Trucking company operator indicted for tax evasion


Date: May 7, 2024


CLEVELAND — A federal grand jury has returned a seven-count indictment charging Alice F. Martin of Louisville, Ohio accusing her of attempting to evade the assessment of income taxes from 2013 through 2018. Martin is also accused of attempting to evade the payment of previously taxes, penalties, and interest from 2011 through 2013, all tied to Martin Logistics, a trucking company which she owned and operated.

According to the indictment, Martin set forth a plan to phase out Martin Logistics after it became burdened with tax debt in order to make herself, and Martin Logistics, uncollectable to the Internal Revenue Service. Martin directed one of her employees to open a new company, TSA Transportation, which would serve as Martin’s nominee trucking business. Beginning January 2013, contracts for trucking services were primarily bid under TSA Transportation’s name, but the income TSA Transportation received was directly deposited into a bank account for another entity that Martin owned and controlled, A.F. Martin. In addition, Martin placed Martin Logistics’ assets, including trucks and trailers, into the name of yet another Martin-owned company, Martin Global.

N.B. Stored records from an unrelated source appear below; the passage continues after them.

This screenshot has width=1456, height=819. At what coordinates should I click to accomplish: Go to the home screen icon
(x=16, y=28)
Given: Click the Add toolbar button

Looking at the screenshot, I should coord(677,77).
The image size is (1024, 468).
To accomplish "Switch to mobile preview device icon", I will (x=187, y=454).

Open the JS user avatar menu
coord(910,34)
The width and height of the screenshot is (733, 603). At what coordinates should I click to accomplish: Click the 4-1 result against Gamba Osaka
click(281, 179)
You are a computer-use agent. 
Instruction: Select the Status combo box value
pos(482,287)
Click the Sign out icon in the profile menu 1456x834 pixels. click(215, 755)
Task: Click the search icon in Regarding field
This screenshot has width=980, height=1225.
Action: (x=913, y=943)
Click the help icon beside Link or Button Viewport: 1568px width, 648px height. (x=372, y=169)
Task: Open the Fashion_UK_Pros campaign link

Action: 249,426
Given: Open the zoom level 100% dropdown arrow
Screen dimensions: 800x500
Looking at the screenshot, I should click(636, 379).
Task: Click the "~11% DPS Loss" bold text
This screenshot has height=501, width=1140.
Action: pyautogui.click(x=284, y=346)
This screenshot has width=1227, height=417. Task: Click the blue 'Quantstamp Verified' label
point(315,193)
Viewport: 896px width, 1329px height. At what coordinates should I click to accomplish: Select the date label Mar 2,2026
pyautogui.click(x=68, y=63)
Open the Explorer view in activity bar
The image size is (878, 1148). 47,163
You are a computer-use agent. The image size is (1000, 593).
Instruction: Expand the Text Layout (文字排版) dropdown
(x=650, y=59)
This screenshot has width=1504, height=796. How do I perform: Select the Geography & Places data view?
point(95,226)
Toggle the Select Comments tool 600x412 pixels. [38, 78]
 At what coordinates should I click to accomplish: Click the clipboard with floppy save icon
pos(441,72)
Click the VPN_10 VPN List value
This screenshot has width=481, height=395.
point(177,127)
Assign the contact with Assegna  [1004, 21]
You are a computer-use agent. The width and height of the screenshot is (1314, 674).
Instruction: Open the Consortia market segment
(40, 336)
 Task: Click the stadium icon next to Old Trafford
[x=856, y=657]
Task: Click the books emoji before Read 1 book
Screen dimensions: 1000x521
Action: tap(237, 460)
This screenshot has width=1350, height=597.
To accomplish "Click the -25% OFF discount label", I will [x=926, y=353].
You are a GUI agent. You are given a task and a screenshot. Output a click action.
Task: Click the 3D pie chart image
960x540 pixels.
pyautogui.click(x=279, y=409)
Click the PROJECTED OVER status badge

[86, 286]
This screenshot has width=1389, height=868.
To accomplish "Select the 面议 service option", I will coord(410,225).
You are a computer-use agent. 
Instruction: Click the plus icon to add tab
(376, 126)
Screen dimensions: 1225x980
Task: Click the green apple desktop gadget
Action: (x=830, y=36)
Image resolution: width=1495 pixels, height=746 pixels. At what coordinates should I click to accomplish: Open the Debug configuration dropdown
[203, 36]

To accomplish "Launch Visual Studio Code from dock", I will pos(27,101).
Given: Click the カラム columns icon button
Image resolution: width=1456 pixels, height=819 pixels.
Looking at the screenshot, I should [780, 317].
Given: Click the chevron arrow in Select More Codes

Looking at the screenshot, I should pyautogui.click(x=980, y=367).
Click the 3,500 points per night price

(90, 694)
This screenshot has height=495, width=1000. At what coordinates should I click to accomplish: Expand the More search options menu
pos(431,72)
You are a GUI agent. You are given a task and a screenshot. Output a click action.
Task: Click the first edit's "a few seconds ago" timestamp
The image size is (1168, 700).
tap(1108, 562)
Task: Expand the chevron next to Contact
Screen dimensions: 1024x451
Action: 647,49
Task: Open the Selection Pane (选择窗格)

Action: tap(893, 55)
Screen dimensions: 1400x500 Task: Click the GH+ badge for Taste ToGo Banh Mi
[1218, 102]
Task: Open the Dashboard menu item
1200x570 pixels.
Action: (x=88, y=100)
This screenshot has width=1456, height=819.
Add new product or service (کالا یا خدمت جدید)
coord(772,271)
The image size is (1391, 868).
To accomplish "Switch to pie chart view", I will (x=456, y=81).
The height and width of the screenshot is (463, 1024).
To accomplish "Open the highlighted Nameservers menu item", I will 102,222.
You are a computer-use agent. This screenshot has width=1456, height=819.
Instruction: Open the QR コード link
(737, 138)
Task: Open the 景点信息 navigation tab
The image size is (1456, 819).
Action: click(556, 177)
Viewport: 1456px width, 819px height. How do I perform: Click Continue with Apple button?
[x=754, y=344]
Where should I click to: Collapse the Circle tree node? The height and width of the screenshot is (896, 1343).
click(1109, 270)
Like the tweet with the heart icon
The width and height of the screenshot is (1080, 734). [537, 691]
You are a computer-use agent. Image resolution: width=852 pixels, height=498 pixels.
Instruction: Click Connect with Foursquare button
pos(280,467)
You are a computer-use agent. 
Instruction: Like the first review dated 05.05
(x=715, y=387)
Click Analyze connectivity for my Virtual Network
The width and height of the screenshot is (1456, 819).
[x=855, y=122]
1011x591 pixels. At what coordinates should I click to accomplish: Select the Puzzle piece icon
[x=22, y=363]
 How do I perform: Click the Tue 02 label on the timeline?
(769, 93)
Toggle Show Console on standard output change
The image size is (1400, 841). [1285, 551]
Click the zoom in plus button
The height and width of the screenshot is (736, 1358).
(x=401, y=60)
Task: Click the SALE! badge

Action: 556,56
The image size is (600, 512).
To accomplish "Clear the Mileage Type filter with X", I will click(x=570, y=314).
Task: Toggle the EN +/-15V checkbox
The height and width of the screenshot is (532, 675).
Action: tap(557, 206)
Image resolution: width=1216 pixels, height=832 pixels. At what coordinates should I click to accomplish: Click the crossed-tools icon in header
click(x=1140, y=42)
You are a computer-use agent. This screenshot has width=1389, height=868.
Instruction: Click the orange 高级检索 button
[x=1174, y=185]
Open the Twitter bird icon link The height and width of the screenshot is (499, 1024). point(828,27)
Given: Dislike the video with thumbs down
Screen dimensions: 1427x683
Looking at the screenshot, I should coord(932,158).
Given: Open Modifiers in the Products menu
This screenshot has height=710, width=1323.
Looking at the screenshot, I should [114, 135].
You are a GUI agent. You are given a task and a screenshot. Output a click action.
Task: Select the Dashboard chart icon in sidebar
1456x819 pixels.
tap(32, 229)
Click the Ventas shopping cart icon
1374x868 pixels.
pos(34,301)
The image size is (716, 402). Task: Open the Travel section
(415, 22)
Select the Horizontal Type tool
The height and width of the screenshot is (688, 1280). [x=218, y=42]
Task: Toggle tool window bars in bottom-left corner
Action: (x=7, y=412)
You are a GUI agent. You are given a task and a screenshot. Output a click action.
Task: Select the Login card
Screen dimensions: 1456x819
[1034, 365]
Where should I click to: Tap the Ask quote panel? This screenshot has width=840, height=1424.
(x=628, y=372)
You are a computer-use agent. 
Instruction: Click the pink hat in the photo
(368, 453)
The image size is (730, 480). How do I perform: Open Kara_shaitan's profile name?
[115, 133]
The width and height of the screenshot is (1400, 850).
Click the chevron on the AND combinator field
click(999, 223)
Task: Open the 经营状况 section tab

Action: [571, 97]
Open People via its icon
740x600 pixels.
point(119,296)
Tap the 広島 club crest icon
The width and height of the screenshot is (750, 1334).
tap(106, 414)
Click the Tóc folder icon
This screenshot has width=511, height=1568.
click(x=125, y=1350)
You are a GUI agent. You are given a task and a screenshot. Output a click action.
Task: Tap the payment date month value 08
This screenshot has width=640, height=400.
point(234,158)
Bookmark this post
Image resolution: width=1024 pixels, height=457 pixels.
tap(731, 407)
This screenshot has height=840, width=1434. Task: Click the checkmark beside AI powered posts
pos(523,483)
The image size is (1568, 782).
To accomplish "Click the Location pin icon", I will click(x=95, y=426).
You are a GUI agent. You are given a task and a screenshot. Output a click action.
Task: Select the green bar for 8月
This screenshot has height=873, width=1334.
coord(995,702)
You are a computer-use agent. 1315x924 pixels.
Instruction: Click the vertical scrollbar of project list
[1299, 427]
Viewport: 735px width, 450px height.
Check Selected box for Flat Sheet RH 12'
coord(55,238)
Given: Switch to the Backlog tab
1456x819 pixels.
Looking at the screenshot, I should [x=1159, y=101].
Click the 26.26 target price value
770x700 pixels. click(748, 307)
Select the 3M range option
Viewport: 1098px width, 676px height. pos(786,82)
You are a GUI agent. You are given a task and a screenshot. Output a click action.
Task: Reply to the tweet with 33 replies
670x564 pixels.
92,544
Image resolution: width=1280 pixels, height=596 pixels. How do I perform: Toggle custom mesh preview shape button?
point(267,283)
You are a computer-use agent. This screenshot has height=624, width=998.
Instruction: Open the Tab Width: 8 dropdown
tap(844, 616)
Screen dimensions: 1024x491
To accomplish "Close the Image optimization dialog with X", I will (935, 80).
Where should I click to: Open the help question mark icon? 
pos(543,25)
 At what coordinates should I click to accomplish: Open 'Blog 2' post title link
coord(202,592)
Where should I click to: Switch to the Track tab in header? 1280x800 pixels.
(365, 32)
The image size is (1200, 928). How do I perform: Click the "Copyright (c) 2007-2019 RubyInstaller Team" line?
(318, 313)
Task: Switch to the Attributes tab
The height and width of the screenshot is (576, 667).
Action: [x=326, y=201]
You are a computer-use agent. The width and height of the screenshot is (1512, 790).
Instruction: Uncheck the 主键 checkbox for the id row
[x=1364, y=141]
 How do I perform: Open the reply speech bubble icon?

From around 2013 to 2018, Martin directed approximately $18 million in gross receipts associated with TSA Transportation contracts to be deposited into the A.F. Martin banking account. Despite this, Martin regularly failed to file individual and corporate tax returns related to her trucking entities or and failed to pay the taxes on her income. Martin also made several misrepresentations to the IRS related to the finances of Martin Logistics. After her fraudulent scheme was discovered, Martin caused several more misrepresentations to be made to the IRS related to the filing status of her income tax returns.

Martin received over $3.6 million in unreported taxable income resulting in her evading the IRS’s assessment of approximately $1.2 million in taxes due between 2013 and 2018.

An indictment is only a charge and not evidence of guilt. A defendant is entitled to a fair trial in which it will be the government’s burden to prove guilt beyond a reasonable doubt.

If convicted, the defendant’s sentence will be determined by the Court after review of factors unique to this case, including the defendant’s prior criminal record, if any, the defendant’s role in the offense, and the characteristics of the violation. In all cases, the sentence will not exceed the statutory maximum, and, in most cases, it will be less than the maximum.

The investigation was conducted by the IRS Criminal Investigation (CI). The case is being prosecuted by Assistant United States Attorney Edward Brydle.

CI is the criminal investigative arm of the IRS, responsible for conducting financial crime investigations, including tax fraud, narcotics trafficking, money-laundering, public corruption, healthcare fraud, identity theft and more. CI special agents are the only federal law enforcement agents with investigative jurisdiction over violations of the Internal Revenue Code, obtaining a more than a 90 percent federal conviction rate. The agency has 20 field offices located across the U.S. and 12 attaché posts abroad.